PROBLEM TO SOLVE: Every line of the material should be output exactly as written.

DATA EXTRACTS:
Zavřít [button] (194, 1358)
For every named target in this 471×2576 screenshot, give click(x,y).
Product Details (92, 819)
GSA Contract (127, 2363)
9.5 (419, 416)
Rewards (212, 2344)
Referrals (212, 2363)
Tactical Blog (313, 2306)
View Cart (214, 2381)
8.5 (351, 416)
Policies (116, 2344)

THE COMPLETED TASK:
Zavřít [button] (194, 1358)
For every named target in this 471×2576 screenshot, give click(x,y).
Product Details (92, 819)
GSA Contract (127, 2363)
9.5 (419, 416)
Rewards (212, 2344)
Referrals (212, 2363)
Tactical Blog (313, 2306)
View Cart (214, 2381)
8.5 (351, 416)
Policies (116, 2344)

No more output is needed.